Published: March 1, 2013 By

With the passage last fall of Colorado Amendment 64 legalizing marijuana for those 21 and over for use in private (not in public), it was the end for me of a long strange trip that began 49 years ago.

I was editor of the Colorado Daily when CU’s first big pot bust occurred in February 1964. A dozen CU students were arrested for marijuana possession and use. Several were arrested in the UMC grill. Keep in mind that in 1964 pot was rare and exotic.

My first reaction was “Great story!” I had just reworked the Daily’s layout into true tabloid, and the story was perfectly suited for it, so we ran with it. Not that we had much choice; it was a big story. But we were not judgmental or flip. The consequences were too serious for the defendants.

My personal feelings at the time were mixed. I knew about half of the defendants personally and I knew they were all smart and good students. Some had academic scholarships, so there was an immediate cognitive dissonance between reality and the reefer madness narrative. I was more shocked by the lawbreaking than the drug use.

Naturally, a media circus ensued, with the late Rocky Mountain News leading the pack. The thing that most outraged me at the time was the way the Rocky Mountain News used the story to trash CU. The father of one of the students was so mortified by the press coverage that he quit going to work and wouldn’t come out of his home. After a couple of months he committed suicide. Then, as now, the drug war produced a lot of collateral damage.

In 1964, marijuana use was a felony, and Boulder was a socially conservative town.  The students were in a heap of trouble. The possibility of them doing some serious hard time was real.

But they mostly beat the rap.
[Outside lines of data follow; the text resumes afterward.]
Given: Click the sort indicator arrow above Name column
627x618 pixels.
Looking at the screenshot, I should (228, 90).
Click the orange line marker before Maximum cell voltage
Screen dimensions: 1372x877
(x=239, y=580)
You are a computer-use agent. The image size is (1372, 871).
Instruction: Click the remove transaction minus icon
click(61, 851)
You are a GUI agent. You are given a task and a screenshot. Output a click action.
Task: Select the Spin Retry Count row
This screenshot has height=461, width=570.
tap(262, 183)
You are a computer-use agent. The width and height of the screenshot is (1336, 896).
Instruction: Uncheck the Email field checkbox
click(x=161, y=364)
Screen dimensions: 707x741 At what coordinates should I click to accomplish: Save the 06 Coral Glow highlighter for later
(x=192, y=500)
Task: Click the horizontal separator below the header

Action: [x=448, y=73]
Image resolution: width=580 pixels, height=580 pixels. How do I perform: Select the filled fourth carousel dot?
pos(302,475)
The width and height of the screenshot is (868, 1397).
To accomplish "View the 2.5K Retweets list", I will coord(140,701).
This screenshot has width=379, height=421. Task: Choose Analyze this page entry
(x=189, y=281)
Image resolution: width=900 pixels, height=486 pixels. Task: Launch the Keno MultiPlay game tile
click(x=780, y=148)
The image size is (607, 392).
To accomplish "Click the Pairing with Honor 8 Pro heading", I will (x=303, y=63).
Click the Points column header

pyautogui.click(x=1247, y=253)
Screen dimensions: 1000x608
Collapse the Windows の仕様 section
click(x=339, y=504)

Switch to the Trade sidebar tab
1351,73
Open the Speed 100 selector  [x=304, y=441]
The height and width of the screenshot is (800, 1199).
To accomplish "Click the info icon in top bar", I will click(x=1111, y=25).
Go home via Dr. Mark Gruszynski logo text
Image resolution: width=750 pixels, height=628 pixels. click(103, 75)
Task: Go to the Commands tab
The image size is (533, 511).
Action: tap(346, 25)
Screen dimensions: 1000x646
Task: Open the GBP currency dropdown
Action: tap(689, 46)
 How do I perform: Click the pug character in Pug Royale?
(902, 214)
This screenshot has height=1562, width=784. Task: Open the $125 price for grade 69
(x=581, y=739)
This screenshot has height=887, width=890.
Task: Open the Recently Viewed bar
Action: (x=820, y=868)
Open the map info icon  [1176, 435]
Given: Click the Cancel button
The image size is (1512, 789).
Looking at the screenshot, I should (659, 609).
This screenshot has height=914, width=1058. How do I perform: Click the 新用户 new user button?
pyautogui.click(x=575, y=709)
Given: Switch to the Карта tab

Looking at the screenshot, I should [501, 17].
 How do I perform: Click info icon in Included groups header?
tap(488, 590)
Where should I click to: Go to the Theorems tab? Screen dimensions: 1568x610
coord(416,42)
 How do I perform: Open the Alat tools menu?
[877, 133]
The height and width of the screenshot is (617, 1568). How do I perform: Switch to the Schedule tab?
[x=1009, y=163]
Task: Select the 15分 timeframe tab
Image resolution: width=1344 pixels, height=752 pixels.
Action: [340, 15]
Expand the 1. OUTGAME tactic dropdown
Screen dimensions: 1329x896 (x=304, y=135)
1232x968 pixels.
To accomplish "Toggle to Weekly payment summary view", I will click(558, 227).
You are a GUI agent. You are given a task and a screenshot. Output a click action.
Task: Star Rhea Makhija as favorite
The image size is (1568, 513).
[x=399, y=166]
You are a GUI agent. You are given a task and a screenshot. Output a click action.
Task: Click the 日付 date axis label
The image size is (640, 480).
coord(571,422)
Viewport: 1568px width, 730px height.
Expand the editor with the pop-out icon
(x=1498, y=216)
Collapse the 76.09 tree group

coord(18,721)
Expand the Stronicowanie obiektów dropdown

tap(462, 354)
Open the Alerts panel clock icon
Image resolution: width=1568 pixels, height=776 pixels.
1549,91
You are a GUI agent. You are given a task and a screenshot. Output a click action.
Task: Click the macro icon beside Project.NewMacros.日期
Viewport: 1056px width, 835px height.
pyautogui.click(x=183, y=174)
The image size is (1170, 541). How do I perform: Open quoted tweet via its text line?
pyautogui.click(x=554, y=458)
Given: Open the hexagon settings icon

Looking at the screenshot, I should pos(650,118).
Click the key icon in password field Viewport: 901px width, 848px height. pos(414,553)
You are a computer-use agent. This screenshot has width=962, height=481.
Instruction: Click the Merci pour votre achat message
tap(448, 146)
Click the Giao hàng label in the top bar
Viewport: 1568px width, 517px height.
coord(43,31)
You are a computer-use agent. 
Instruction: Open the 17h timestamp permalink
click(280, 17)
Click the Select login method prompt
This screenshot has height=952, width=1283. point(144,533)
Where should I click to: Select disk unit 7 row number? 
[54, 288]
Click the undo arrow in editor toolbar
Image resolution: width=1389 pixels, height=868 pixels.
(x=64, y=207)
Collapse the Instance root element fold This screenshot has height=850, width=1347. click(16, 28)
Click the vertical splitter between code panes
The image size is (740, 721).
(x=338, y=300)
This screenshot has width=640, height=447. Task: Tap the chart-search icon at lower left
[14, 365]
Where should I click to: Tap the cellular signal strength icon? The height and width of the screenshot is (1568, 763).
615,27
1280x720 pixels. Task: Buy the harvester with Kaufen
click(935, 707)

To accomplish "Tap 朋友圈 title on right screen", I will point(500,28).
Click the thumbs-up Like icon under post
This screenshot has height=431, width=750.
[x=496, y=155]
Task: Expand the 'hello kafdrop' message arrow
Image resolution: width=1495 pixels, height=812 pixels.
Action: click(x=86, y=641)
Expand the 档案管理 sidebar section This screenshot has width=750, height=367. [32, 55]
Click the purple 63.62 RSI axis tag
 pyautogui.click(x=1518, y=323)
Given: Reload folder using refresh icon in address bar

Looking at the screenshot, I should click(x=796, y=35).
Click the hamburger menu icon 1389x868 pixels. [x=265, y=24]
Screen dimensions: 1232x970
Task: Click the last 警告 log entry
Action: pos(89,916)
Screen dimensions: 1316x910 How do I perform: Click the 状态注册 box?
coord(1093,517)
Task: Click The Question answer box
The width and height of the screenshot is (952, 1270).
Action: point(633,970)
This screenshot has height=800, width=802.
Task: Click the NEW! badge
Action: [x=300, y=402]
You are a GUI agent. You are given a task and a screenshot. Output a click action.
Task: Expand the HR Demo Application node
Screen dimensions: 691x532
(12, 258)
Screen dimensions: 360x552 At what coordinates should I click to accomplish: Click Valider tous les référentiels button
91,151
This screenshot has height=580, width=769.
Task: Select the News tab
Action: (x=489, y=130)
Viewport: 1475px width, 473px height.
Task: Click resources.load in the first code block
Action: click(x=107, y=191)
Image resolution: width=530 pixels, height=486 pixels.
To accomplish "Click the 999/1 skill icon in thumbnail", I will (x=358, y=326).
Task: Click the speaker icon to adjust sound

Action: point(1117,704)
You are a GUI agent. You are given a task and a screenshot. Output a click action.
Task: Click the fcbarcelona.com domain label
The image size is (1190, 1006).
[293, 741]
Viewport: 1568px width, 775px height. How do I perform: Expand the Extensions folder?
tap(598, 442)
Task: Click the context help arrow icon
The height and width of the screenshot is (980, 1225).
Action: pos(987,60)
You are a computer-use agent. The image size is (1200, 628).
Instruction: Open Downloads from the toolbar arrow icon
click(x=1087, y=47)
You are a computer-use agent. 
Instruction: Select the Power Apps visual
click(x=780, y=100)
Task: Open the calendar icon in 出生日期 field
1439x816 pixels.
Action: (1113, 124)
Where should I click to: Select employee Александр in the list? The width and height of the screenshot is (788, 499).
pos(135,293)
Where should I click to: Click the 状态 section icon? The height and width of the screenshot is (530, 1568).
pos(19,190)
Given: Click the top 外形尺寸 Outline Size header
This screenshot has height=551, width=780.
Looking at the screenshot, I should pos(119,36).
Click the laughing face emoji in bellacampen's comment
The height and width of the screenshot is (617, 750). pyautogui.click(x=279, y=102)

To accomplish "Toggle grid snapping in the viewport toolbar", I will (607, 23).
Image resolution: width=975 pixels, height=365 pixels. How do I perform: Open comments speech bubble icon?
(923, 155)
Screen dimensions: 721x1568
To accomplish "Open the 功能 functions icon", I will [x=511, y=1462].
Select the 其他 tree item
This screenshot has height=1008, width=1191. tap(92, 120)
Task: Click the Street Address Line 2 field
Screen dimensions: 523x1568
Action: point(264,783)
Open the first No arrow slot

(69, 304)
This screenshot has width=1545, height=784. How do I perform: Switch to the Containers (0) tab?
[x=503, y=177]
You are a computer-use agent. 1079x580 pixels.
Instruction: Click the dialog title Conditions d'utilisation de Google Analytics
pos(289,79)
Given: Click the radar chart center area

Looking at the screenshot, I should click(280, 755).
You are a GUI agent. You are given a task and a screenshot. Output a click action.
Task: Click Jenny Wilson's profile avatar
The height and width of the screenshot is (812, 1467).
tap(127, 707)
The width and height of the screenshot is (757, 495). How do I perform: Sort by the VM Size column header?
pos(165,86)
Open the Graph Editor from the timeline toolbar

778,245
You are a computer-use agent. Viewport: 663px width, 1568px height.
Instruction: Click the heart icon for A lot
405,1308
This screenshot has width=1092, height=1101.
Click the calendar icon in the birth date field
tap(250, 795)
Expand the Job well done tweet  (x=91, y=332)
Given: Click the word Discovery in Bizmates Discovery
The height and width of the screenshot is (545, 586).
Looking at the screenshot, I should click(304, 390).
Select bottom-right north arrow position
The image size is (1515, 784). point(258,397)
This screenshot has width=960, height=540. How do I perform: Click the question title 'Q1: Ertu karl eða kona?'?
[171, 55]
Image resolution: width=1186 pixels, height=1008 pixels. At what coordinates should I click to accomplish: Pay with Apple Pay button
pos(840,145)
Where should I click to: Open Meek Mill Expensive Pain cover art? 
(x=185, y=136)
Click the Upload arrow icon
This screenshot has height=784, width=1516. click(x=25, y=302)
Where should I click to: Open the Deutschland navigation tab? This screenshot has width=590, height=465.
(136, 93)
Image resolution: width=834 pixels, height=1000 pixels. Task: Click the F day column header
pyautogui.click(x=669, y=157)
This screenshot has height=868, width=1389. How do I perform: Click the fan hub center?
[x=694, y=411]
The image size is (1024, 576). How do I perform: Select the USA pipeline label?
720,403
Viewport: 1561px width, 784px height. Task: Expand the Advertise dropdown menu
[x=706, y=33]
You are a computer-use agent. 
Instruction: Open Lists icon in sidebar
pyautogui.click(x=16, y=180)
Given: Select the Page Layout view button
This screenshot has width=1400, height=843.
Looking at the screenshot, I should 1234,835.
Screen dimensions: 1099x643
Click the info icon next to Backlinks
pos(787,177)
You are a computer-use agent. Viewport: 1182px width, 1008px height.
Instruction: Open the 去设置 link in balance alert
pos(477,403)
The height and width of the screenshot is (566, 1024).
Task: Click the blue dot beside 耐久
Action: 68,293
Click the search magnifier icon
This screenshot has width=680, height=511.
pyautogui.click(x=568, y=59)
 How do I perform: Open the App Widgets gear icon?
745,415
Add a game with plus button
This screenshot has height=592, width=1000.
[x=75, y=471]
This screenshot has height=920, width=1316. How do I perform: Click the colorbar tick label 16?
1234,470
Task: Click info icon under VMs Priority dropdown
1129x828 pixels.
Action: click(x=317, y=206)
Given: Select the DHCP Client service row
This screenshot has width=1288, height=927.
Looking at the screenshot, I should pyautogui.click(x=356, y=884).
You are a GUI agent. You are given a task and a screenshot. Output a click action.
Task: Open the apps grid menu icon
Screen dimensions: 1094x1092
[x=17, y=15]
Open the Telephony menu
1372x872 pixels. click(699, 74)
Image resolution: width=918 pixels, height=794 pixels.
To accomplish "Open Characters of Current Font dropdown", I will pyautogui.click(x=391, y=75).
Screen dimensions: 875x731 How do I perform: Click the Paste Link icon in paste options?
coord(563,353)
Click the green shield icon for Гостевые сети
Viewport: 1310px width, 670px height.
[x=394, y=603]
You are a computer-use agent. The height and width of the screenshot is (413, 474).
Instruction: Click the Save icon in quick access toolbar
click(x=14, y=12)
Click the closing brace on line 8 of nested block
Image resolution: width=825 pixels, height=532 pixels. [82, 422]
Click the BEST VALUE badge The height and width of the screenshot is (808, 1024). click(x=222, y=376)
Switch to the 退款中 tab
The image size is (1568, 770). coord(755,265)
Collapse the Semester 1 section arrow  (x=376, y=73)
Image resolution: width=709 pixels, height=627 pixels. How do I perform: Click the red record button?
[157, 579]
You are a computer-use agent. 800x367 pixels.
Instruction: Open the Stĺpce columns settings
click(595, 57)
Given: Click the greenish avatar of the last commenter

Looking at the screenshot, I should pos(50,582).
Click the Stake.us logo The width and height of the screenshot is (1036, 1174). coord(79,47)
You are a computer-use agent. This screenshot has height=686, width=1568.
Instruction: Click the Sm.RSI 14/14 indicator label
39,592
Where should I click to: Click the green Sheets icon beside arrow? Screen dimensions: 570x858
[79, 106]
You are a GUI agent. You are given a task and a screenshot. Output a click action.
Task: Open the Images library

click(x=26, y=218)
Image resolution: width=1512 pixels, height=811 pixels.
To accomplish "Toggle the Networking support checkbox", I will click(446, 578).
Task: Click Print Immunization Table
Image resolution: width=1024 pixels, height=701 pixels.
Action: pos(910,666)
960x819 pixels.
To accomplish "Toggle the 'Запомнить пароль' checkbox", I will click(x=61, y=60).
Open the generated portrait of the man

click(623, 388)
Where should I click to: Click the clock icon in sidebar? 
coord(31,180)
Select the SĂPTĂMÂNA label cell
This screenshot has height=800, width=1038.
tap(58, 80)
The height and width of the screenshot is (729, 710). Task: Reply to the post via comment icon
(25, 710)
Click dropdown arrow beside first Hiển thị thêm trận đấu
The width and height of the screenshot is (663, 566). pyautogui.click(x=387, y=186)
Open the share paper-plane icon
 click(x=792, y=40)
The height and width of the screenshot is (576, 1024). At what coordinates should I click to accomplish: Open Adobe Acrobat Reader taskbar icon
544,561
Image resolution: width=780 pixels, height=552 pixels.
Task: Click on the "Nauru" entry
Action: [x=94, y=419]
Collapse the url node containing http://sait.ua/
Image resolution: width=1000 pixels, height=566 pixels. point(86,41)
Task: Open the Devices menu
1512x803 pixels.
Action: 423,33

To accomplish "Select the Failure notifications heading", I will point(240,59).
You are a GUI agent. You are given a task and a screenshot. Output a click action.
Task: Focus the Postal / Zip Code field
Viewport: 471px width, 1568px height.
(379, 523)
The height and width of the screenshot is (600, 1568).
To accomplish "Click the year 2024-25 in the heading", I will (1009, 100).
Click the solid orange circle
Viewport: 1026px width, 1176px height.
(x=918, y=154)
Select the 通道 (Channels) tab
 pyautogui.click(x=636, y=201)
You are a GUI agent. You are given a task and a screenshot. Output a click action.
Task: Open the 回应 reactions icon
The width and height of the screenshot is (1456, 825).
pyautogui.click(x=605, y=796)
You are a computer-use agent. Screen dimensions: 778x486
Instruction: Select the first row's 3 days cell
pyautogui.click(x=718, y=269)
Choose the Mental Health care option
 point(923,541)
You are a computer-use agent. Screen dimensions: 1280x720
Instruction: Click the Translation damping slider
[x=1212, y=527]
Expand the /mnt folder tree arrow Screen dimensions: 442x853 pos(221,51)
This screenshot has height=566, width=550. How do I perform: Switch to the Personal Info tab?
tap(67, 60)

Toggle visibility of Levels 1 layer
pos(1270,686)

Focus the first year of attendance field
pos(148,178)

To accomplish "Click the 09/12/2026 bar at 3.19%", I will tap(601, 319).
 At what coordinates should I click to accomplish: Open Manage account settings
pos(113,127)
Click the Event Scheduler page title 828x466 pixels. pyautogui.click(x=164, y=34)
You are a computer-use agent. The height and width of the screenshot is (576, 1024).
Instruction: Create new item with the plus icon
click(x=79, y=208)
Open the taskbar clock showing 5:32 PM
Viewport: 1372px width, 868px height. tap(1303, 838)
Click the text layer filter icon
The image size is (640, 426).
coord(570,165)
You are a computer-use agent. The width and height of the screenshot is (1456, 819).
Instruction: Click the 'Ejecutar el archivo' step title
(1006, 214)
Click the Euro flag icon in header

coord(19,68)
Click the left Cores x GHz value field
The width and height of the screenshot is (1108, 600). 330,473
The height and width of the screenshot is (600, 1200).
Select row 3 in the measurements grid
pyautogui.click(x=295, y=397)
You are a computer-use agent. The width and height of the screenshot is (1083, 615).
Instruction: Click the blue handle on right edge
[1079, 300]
That was because Boulder District Judge William Buck (A&S’31, Law’34), a no-nonsense, fair-minded conservative, took a cold-eyed look at the Colorado marijuana law — and promptly declared it unconstitutional on April 20, 1964 of all days. Far out. The stunned defendants walked. The stunned Colorado Supreme Court overruled Buck and reinstated the law the following year.

Why did the CU Twelve choose to smoke pot in the first place? Partly because it was illegal, of course. The thrill of using a forbidden substance and sticking a finger in the eye of established authority was at least as attractive as the high. 

It’s been like that for 49 years, but the times they are a-changing.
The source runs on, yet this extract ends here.